As outlined in the Introduction, there is previous evidence for a reversal of the Type B effect in duration discrimination when an even shorter standard duration (50 ms) than in the present experiments was employed, especially with relatively short ISIs (≤ 300 ms, Hellström & Rammsayer, 2004). In addition, the procedure to measure discrimination performance in this study differed in several ways from the one of the present experiments. Specifically, ISI was manipulated between participants and an adaptive testing scheme was administered to assess performance for the two stimulus orders. While stimulus order was randomly intermixed between trials (as in the present experiments), performance at the 25th and 75th percentile was assessed in separate blocks of trials rather than within the same block of trials. Under such conditions, estimates of DL might be influenced by shifts of the underlying psychometric functions between blocks (cf. Ulrich & Vorberg, 2009). These methodological differences thus hamper a direct comparison between the present study and the one by Hellström and Rammsayer (2004).

It should be noted that converging evidence for positive Type B effects has sometimes also been found in other task domains (as loudness discrimination and line length) under certain stimulation conditions and using different assessment methods (Hellström, 1979, 2003). Therefore, of course, we cannot refute the findings of a positive Type B effect under specific conditions. Although such a reversed Type B effect could not be explained by IRM, the present results nonetheless show that IRM is applicable to a wide range of standard durations and ISIs. A more general framework, such as Sensation Weighting (SW; Hellström, 1979, 1985), would be needed to account for any reversal of the Type B effect.Footnote 3 According to this framework, the internal representations of both stimuli in a discrimination task would be weighted differentially, with the assigned weights depending on the ISI duration.
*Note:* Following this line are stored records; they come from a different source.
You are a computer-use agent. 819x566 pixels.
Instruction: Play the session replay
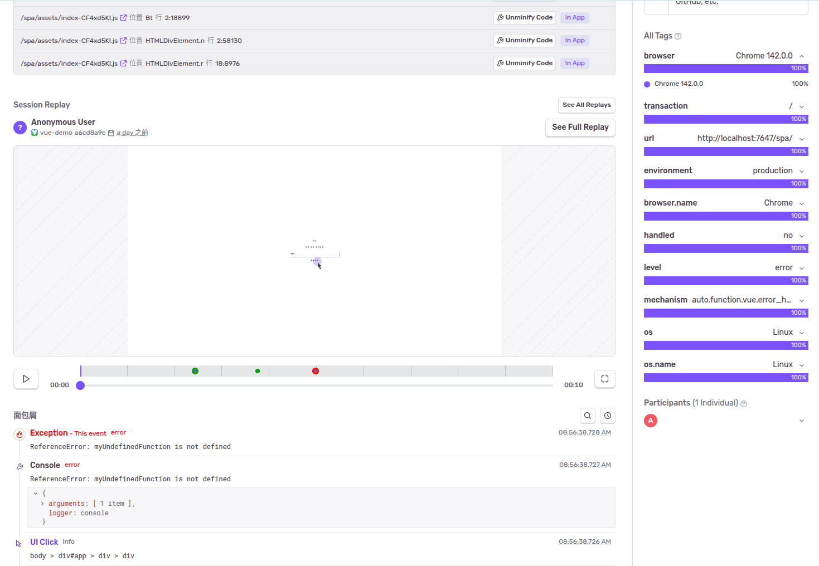[x=26, y=379]
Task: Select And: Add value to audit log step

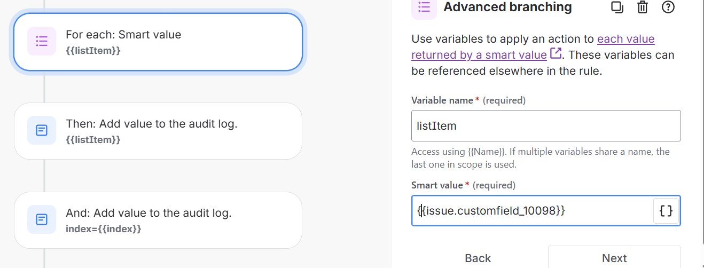Action: pyautogui.click(x=158, y=220)
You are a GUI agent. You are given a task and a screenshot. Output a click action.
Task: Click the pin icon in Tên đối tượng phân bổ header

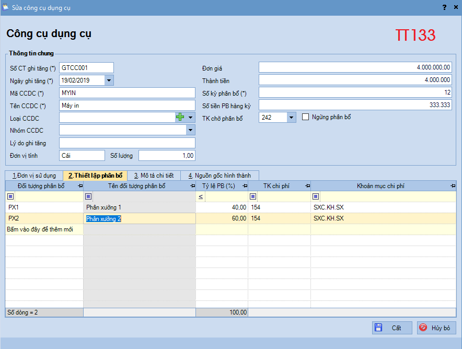click(192, 186)
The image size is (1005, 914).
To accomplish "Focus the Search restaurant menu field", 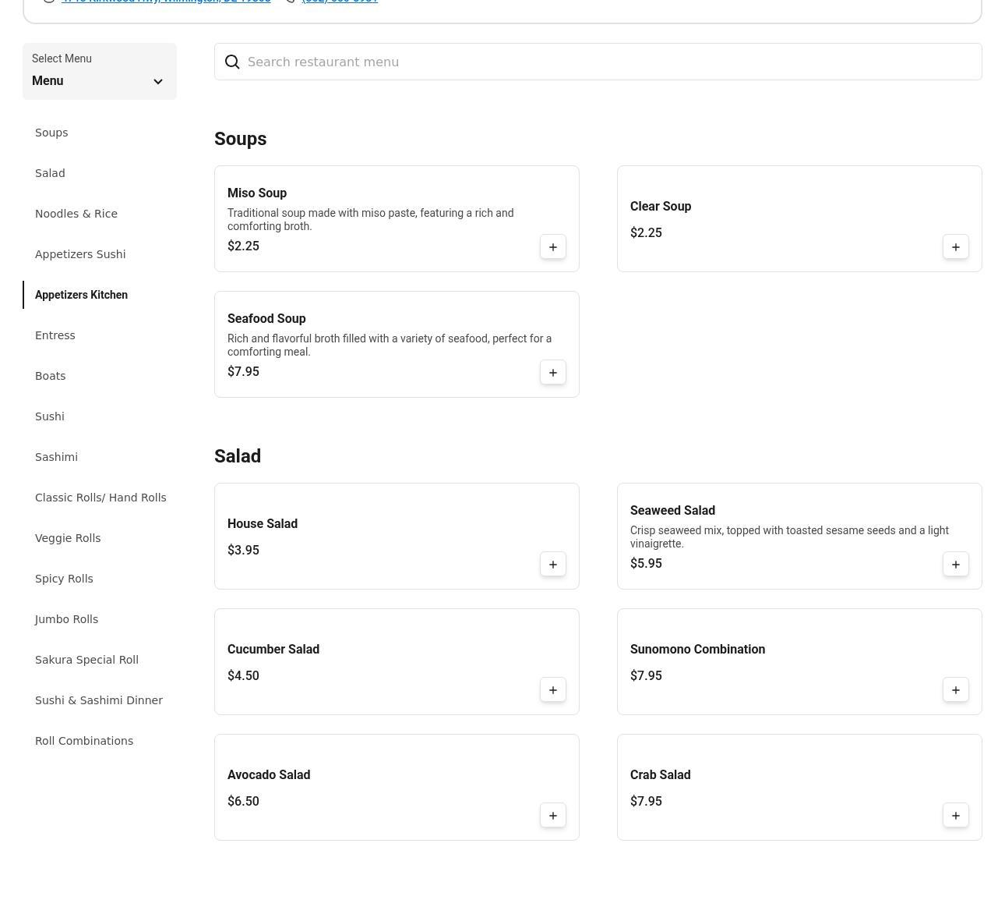I will [608, 62].
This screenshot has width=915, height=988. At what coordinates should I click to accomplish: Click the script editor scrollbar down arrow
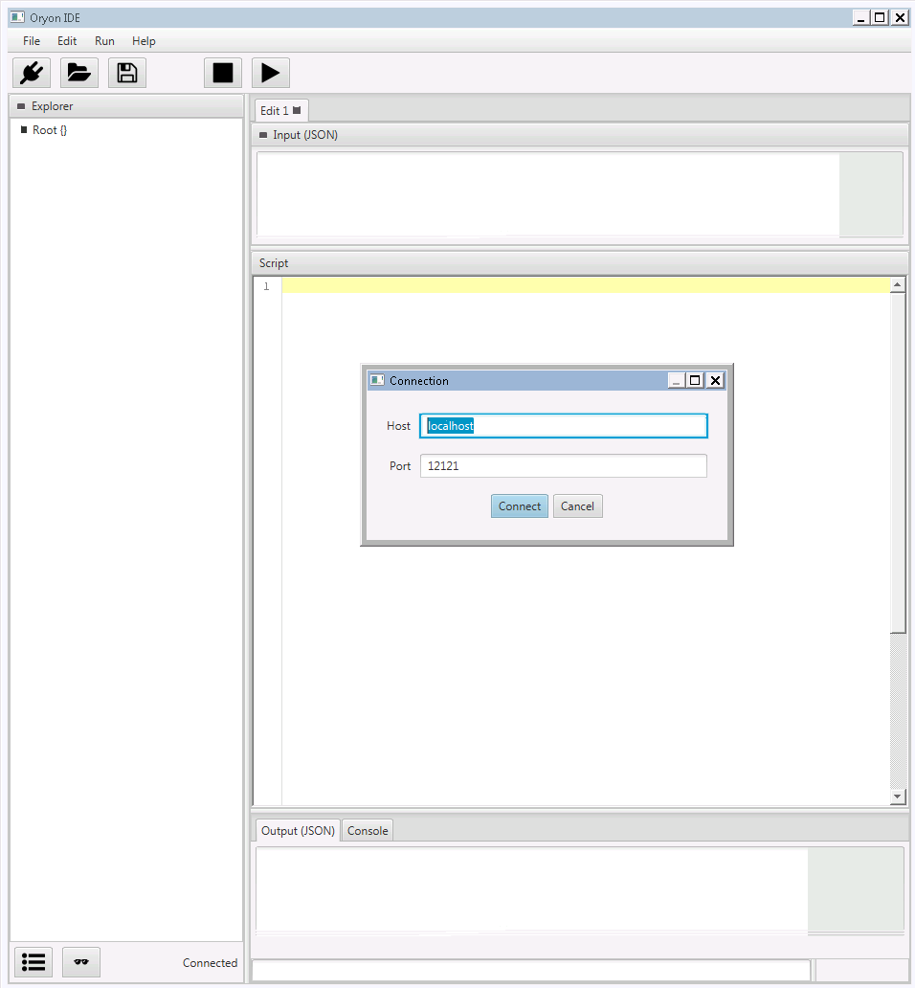point(897,797)

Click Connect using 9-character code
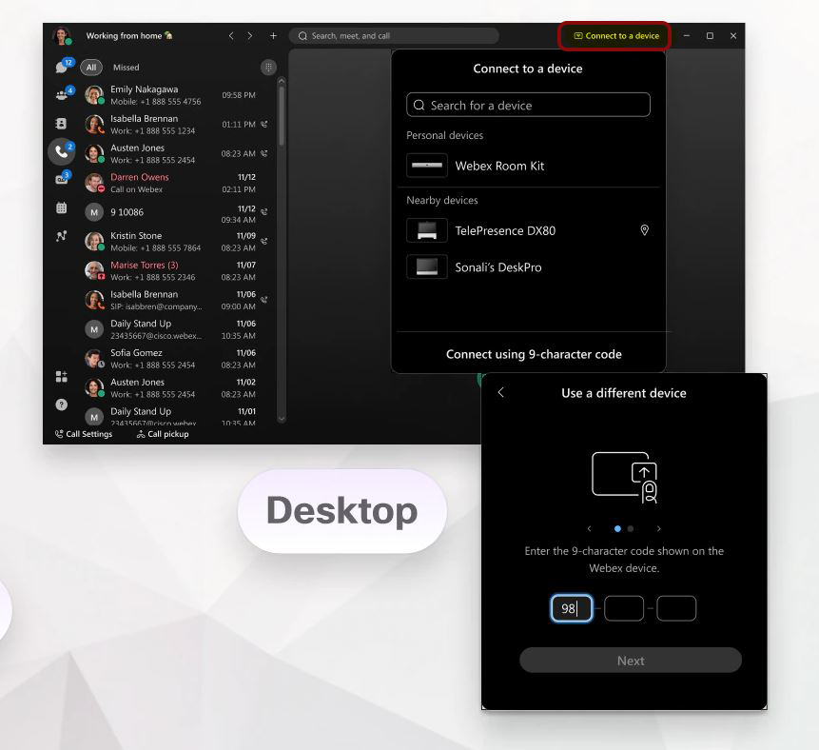pyautogui.click(x=534, y=354)
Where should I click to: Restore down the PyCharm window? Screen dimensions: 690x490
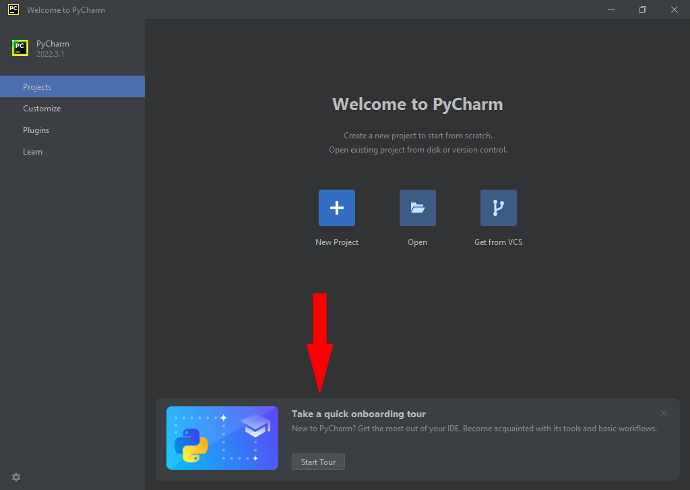(643, 9)
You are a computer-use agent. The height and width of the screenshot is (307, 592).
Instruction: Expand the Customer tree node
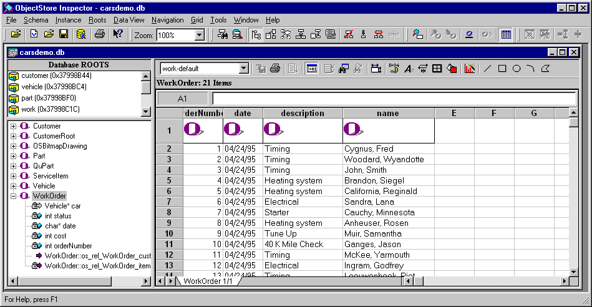pos(13,126)
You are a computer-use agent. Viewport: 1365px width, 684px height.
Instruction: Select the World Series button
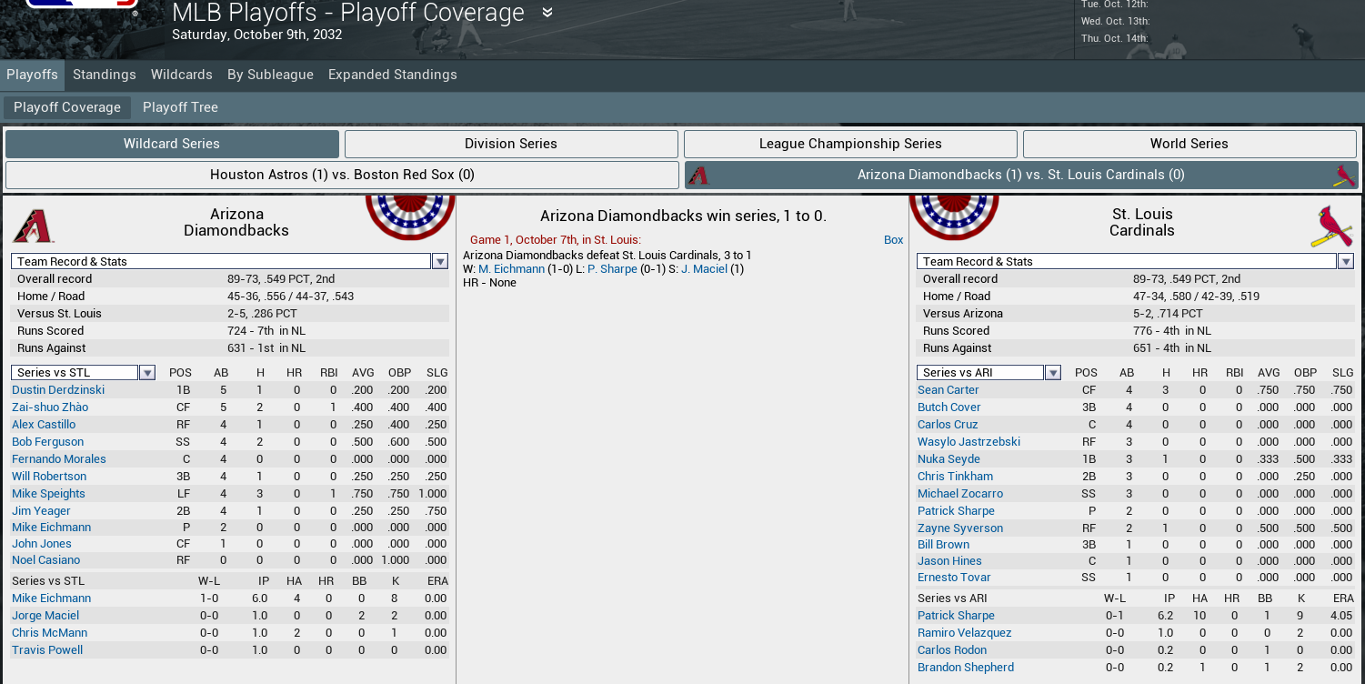tap(1189, 144)
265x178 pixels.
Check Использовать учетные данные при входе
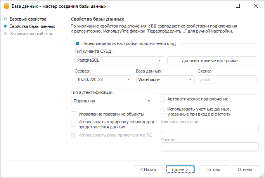click(x=163, y=112)
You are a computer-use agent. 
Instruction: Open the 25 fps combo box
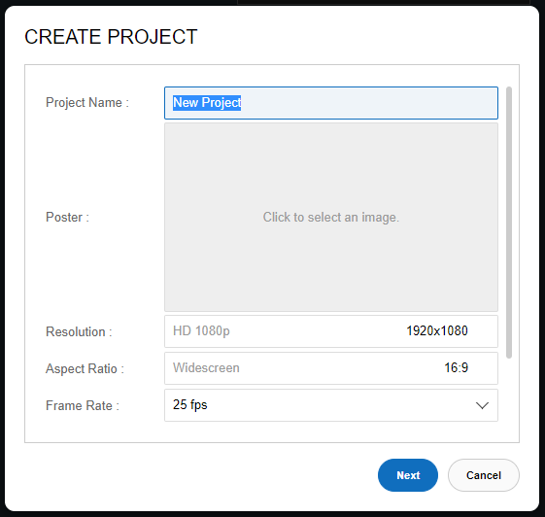(x=331, y=405)
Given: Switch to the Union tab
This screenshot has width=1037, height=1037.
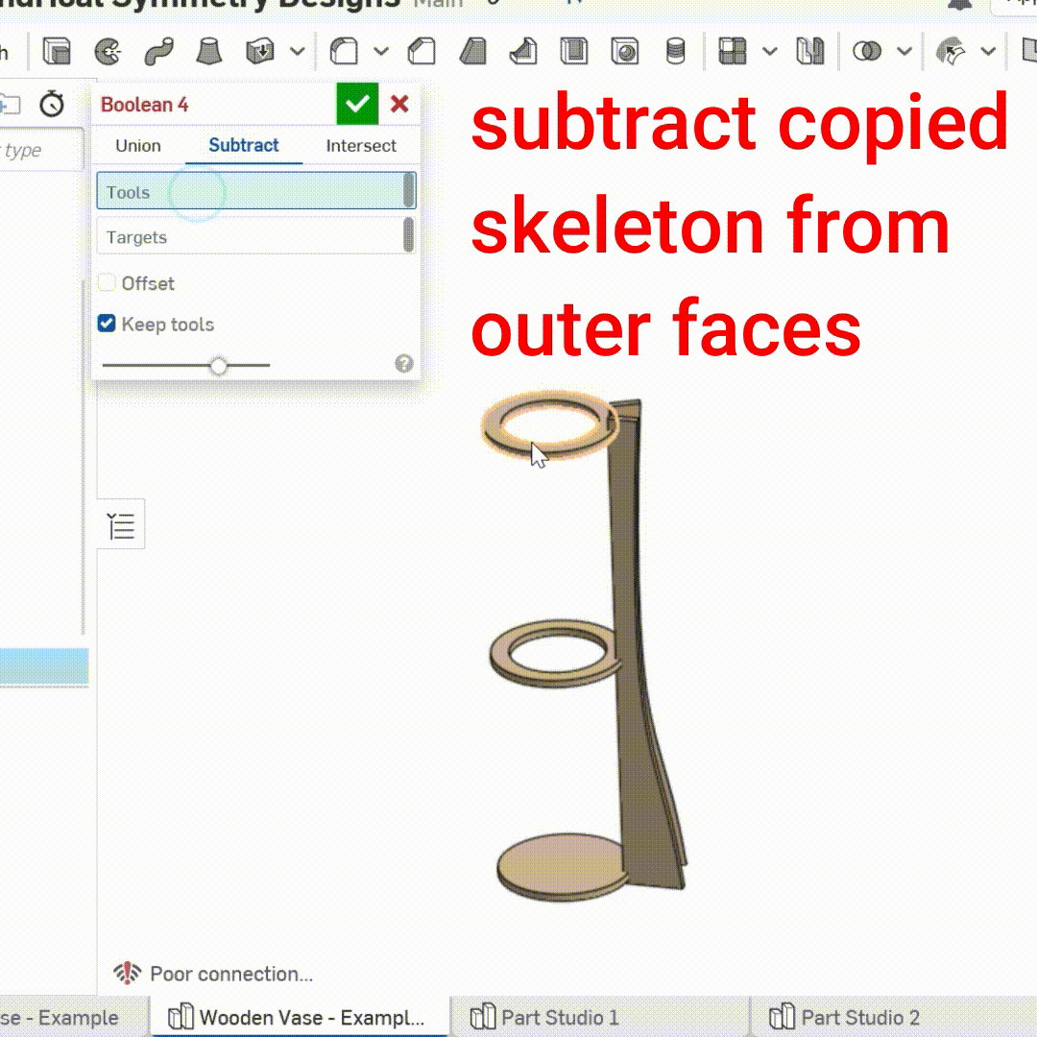Looking at the screenshot, I should (137, 146).
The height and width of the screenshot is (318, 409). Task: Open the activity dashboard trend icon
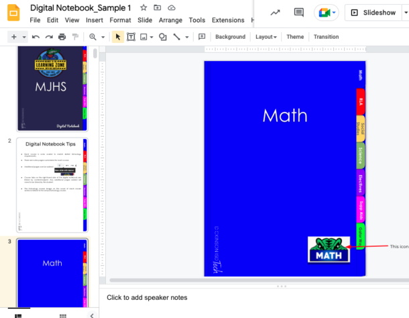point(275,13)
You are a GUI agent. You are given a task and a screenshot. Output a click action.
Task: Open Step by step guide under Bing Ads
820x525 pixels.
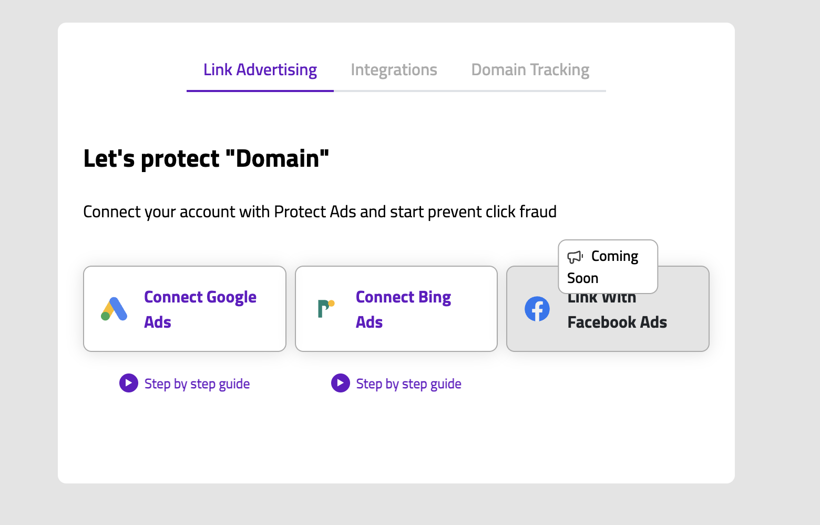(408, 383)
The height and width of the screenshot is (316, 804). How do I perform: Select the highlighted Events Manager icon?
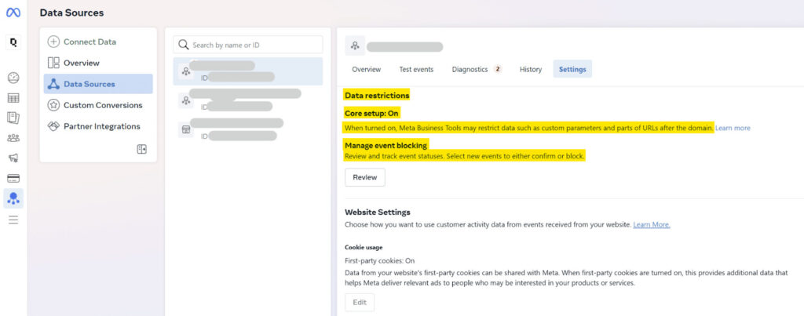[x=13, y=198]
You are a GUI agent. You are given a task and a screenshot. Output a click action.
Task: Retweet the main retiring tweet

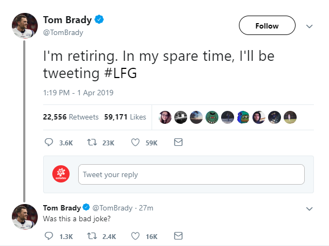[92, 143]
Accordingly, if the second stimulus receives a larger weight than the first stimulus, the SW framework implies a negative Type B effect, whereas a reversed effect is implied when the first stimulus receives a larger weight than the second stimulus (please refer to the Appendix for a quantitative account of the present results based on this framework). In any case, neither the typical negative Type B effect nor a reversal of this effect can be explained by psychophysical accounts based on the standard difference model (Thurstone, 1927a, b).

In summary, the results of this study demonstrate that the negative Type B effect is robust across different stimulus magnitudes. In general, the widespread presence of Type B order effects provides a benchmark for the formulation and advancement of psychophysical theories of stimulus discrimination.